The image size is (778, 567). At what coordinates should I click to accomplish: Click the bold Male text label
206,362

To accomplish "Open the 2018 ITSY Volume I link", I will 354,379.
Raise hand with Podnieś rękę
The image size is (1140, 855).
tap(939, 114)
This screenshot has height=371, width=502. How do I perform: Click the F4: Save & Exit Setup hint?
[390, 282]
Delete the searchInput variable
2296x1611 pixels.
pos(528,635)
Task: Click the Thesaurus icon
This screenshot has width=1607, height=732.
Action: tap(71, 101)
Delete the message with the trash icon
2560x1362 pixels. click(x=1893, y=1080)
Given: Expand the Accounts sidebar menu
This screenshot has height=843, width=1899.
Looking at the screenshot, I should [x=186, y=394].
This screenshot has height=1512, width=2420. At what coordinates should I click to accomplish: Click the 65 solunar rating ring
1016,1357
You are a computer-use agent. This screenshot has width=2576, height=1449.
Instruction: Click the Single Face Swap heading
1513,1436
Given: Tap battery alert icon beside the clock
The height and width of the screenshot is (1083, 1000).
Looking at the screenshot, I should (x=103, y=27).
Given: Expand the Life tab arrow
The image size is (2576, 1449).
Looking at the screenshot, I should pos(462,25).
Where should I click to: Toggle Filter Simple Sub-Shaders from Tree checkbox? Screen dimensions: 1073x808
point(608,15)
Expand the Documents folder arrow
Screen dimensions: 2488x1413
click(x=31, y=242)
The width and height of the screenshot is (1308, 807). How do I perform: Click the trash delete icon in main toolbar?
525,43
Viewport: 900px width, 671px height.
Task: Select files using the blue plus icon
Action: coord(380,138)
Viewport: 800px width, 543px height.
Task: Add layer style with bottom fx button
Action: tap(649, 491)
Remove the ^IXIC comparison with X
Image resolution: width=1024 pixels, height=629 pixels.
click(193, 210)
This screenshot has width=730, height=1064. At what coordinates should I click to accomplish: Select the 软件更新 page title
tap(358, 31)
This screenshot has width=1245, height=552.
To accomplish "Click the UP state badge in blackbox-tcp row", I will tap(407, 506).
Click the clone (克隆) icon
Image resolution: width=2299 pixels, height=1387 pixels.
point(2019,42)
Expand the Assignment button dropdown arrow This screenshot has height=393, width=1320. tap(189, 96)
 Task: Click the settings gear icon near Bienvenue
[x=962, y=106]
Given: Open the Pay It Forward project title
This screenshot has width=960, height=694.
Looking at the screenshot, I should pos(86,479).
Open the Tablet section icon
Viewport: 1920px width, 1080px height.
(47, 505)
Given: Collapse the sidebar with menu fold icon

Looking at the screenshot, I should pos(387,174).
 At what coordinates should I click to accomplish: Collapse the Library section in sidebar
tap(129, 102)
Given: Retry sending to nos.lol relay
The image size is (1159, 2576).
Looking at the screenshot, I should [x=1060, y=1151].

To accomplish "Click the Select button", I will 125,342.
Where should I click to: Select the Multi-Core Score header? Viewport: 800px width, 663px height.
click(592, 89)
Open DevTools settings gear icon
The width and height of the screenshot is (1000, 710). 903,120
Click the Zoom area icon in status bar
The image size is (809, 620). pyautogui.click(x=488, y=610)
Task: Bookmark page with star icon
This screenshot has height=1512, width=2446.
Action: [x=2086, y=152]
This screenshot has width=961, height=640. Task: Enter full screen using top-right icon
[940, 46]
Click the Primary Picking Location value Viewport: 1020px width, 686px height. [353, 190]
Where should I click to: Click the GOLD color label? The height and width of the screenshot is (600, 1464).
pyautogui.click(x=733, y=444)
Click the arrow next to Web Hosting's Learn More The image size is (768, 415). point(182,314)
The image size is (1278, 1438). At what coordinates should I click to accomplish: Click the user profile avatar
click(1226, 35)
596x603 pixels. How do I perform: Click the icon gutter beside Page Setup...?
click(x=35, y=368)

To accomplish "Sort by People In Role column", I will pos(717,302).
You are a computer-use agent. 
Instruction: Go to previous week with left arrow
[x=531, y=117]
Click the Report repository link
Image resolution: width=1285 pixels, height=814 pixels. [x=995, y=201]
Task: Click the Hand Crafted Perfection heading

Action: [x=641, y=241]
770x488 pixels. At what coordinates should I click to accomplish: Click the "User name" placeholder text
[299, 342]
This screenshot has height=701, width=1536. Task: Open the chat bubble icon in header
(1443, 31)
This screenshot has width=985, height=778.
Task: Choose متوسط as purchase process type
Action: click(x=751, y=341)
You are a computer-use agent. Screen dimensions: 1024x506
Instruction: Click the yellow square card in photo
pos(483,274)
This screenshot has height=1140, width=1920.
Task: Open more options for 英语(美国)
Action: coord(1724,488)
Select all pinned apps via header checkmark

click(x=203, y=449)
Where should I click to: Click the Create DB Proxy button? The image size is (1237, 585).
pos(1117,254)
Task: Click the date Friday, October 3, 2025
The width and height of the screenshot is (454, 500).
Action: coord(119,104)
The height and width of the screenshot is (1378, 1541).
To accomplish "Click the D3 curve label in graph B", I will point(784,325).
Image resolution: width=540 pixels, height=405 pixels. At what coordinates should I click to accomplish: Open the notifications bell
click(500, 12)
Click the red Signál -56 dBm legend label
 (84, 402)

WHAT IS NEEDED
Pull out every line of the records that contains the string "Viewport".

RESPONSE TO THE EXERCISE
Viewport: 900px width, 671px height.
Viewport: 800px width, 543px height.
Viewport: 1920px width, 1080px height.
Where should I click to: Select the Multi-Core Score header? Viewport: 800px width, 663px height.
Click the Primary Picking Location value Viewport: 1020px width, 686px height. [353, 190]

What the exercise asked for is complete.